Task to complete: Starting at the line that contains "Describe the element at coordinates (2081, 567)" and continuing through the end of the records, render each line as a string in a JSON list, skipping blank lines. Omit the pictures from your answer.

BEGIN Records supplied

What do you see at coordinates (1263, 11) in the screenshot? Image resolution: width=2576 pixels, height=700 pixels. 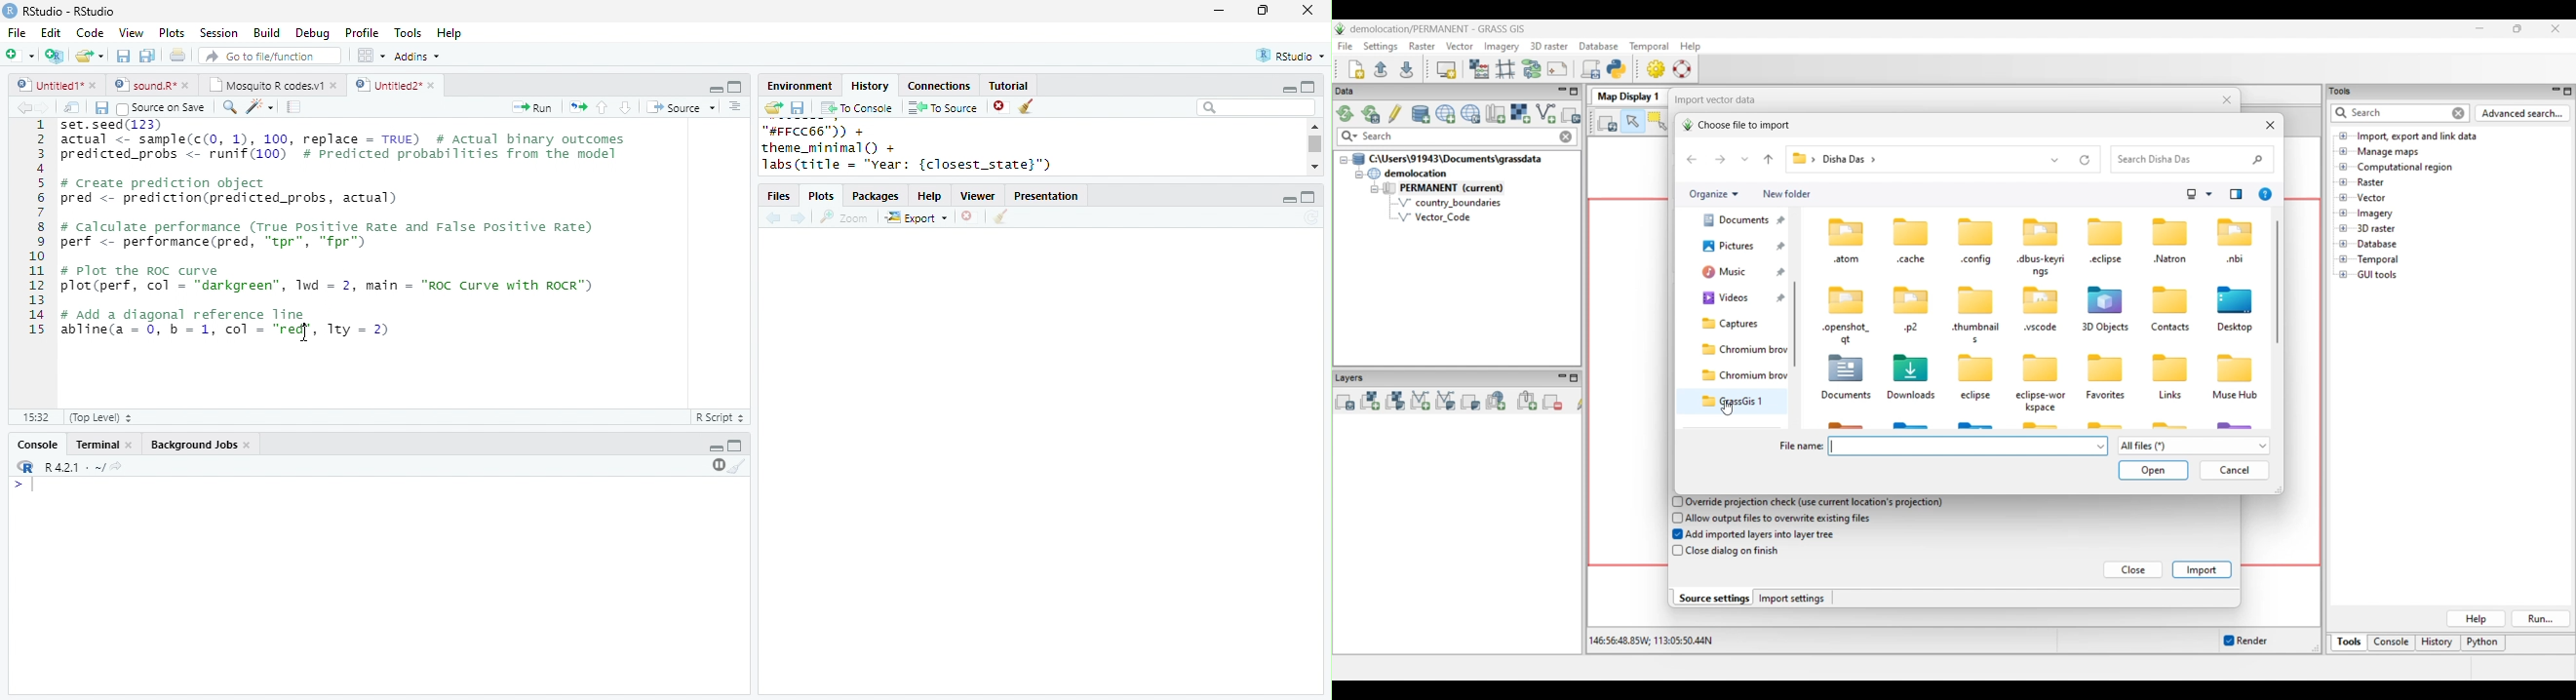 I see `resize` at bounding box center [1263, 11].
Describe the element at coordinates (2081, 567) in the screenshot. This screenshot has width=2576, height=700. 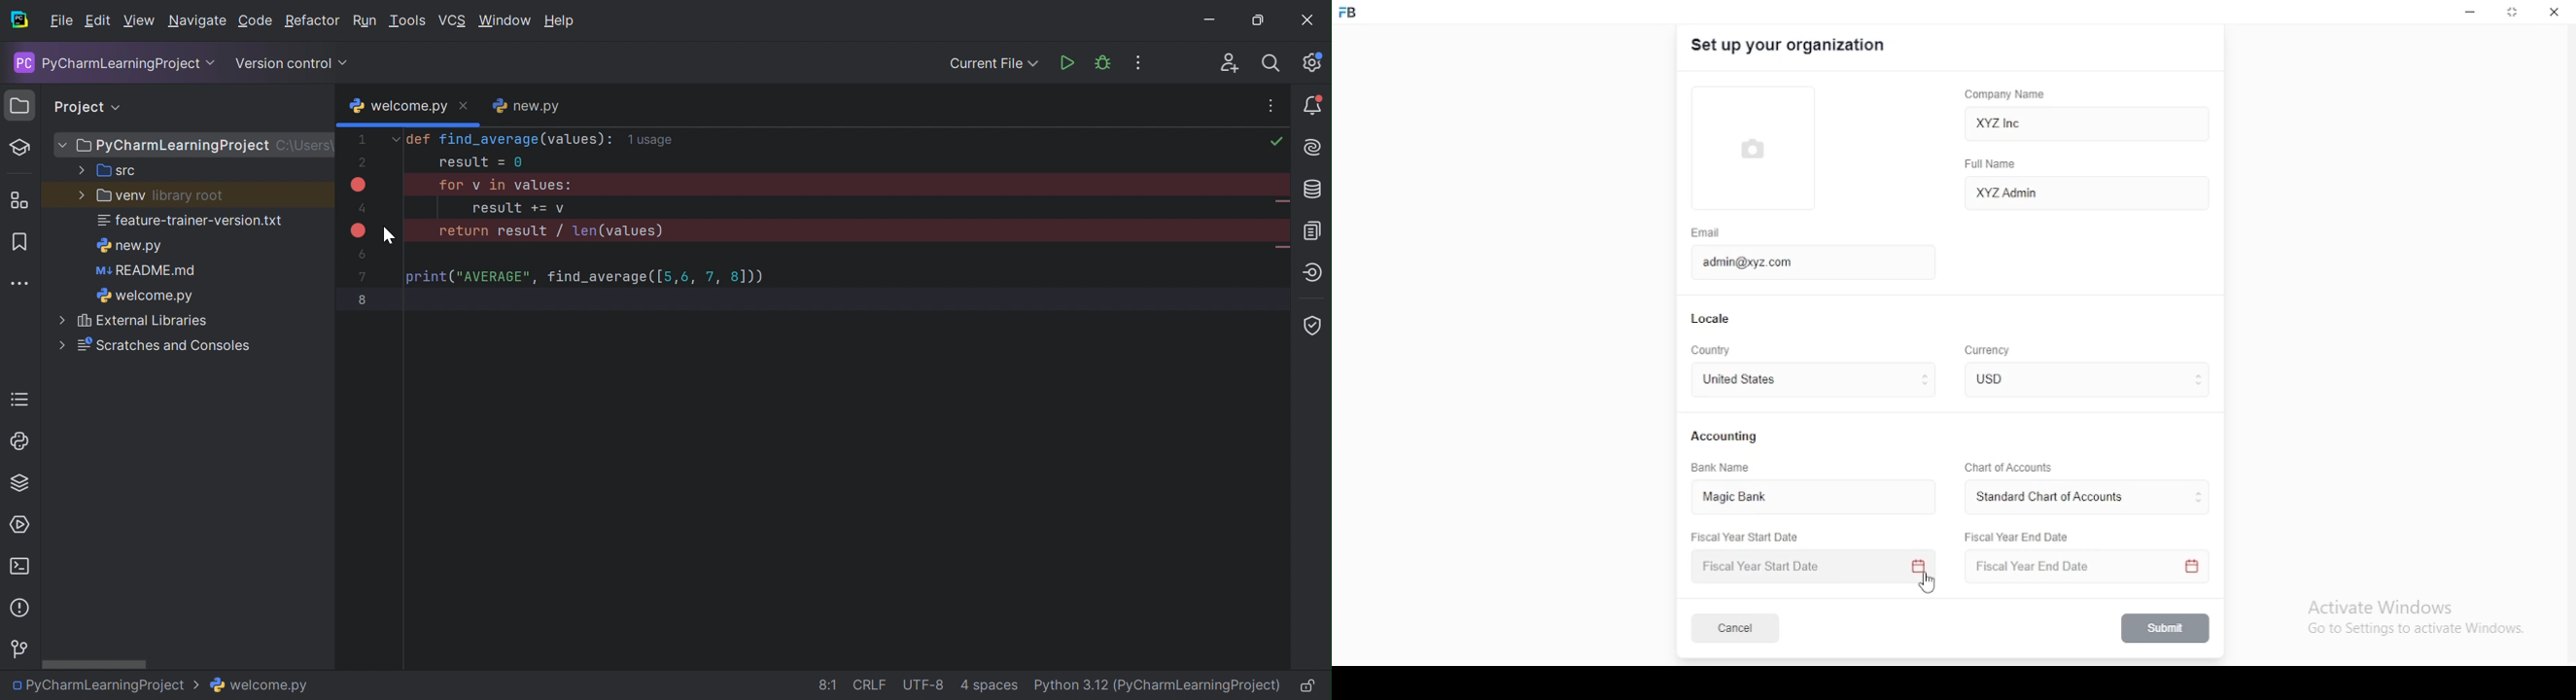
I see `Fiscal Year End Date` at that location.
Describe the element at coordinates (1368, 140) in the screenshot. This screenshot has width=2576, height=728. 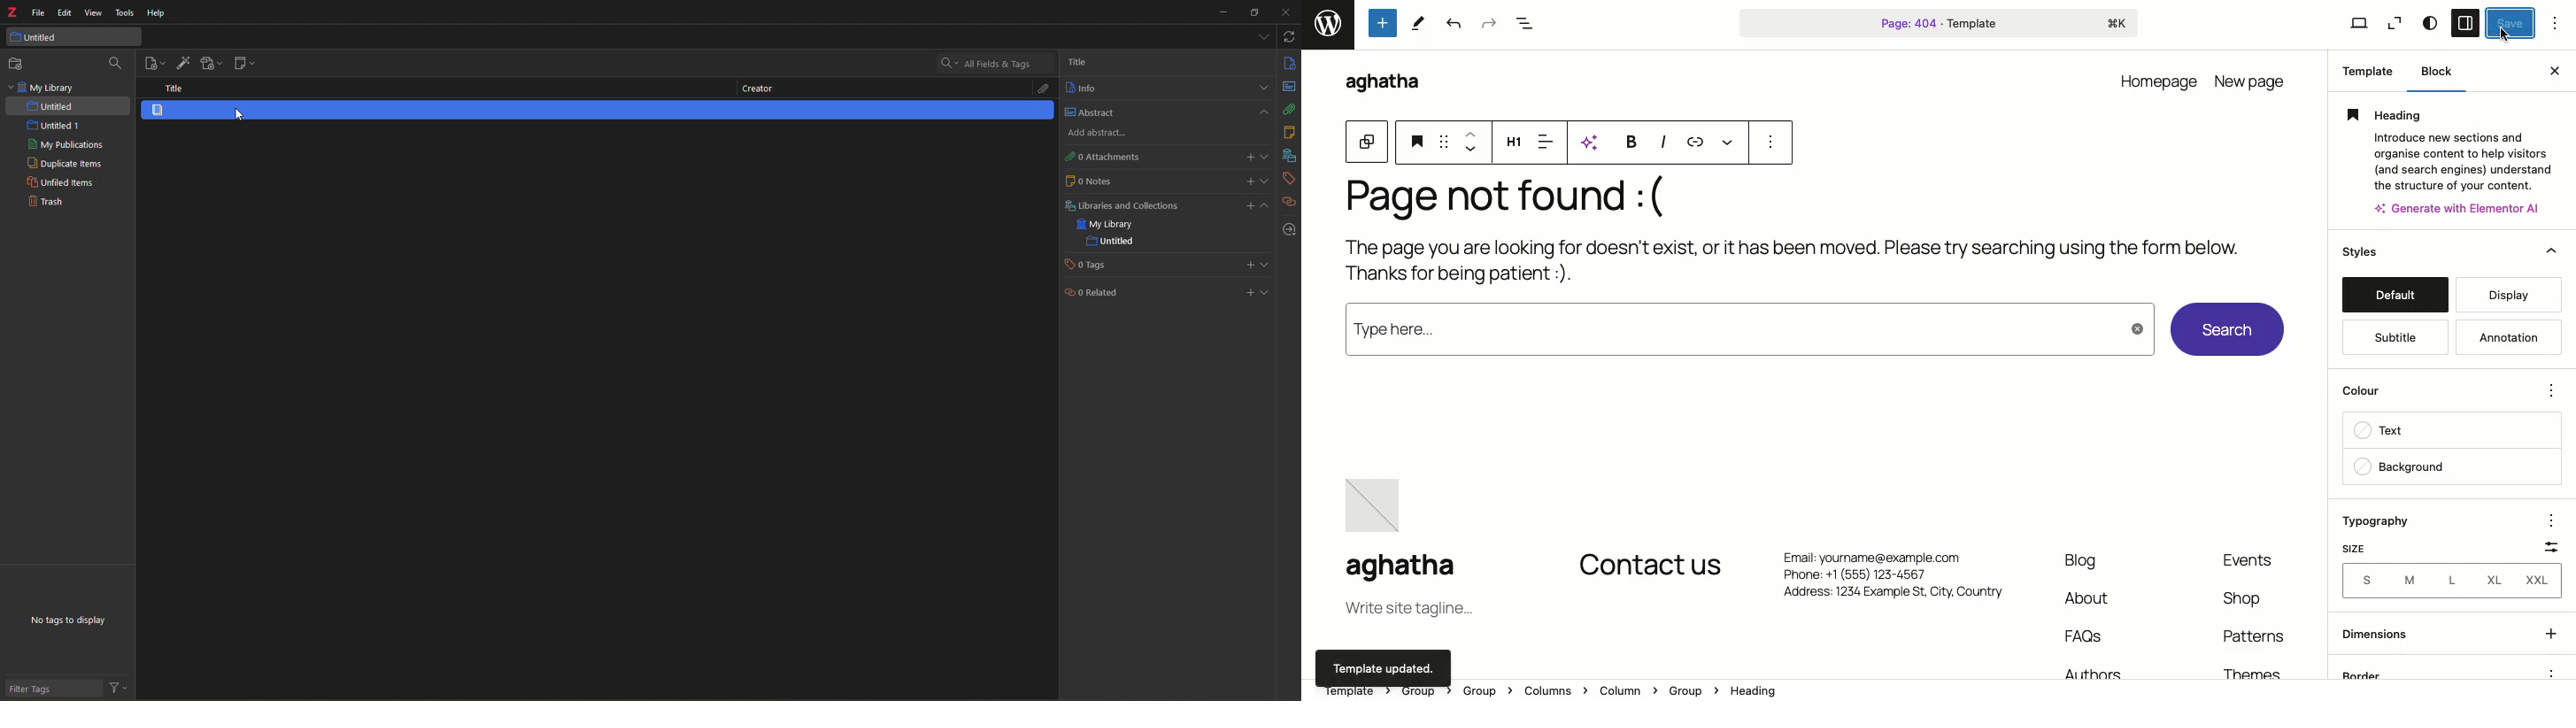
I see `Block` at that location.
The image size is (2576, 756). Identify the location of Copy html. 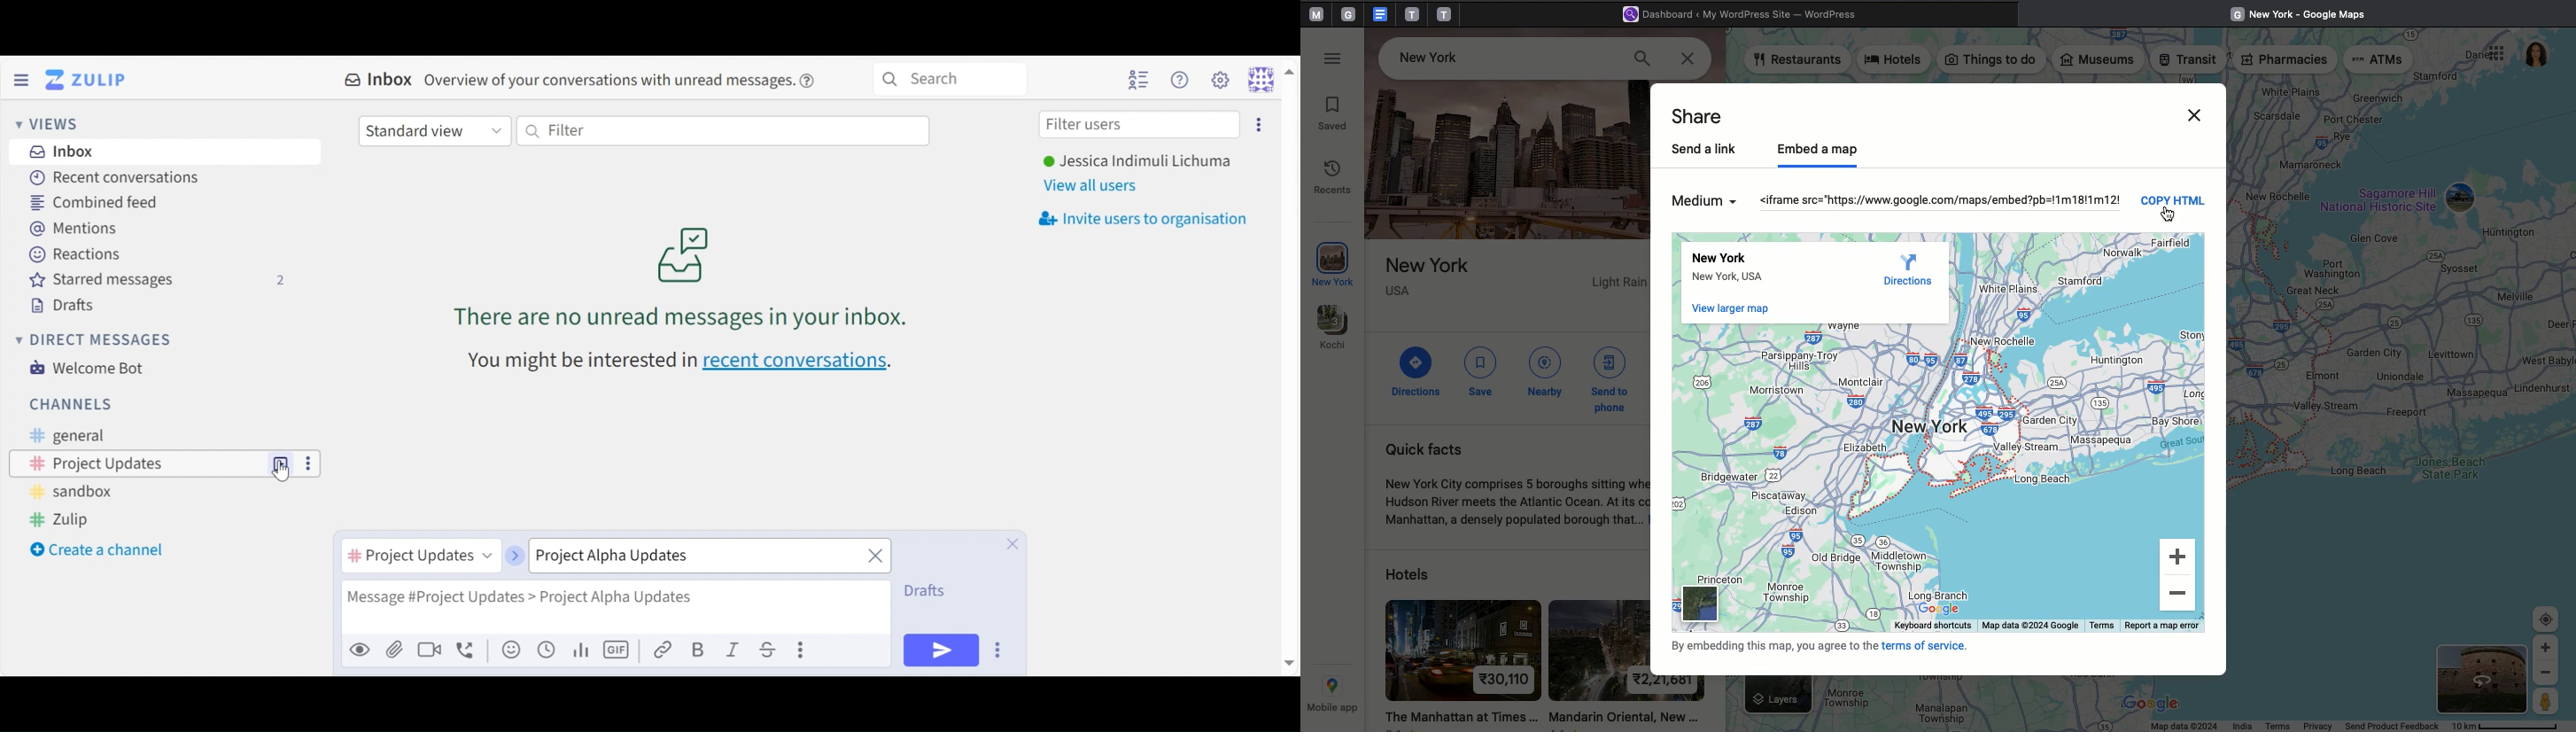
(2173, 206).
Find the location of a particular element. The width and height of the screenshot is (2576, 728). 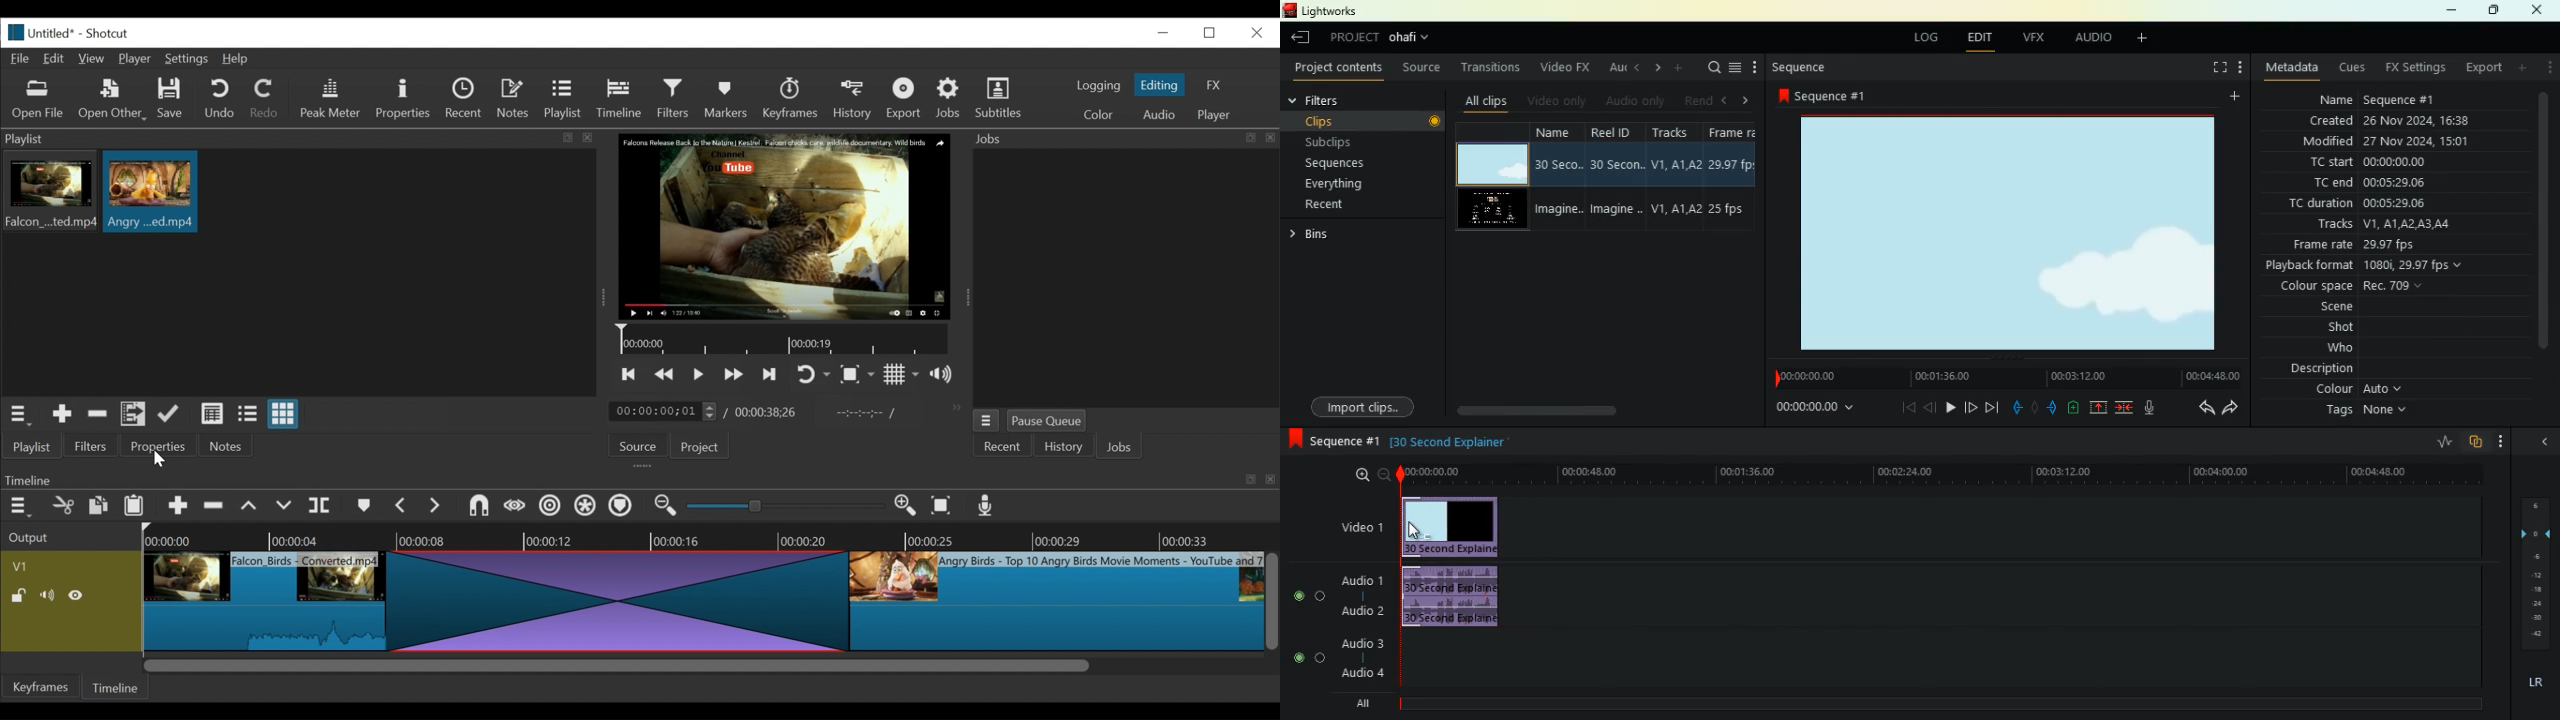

END Records supplied

Reply to the exercise:
[
  "Describe the element at coordinates (2081, 567) in the screenshot. This screenshot has width=2576, height=700. ",
  "I see `Fiscal Year End Date` at that location.",
  "Describe the element at coordinates (1368, 140) in the screenshot. This screenshot has width=2576, height=728. ",
  "I see `Block` at that location.",
  "The image size is (2576, 756). Identify the location of Copy html. ",
  "(2173, 206).",
  "Find the location of a particular element. The width and height of the screenshot is (2576, 728). "
]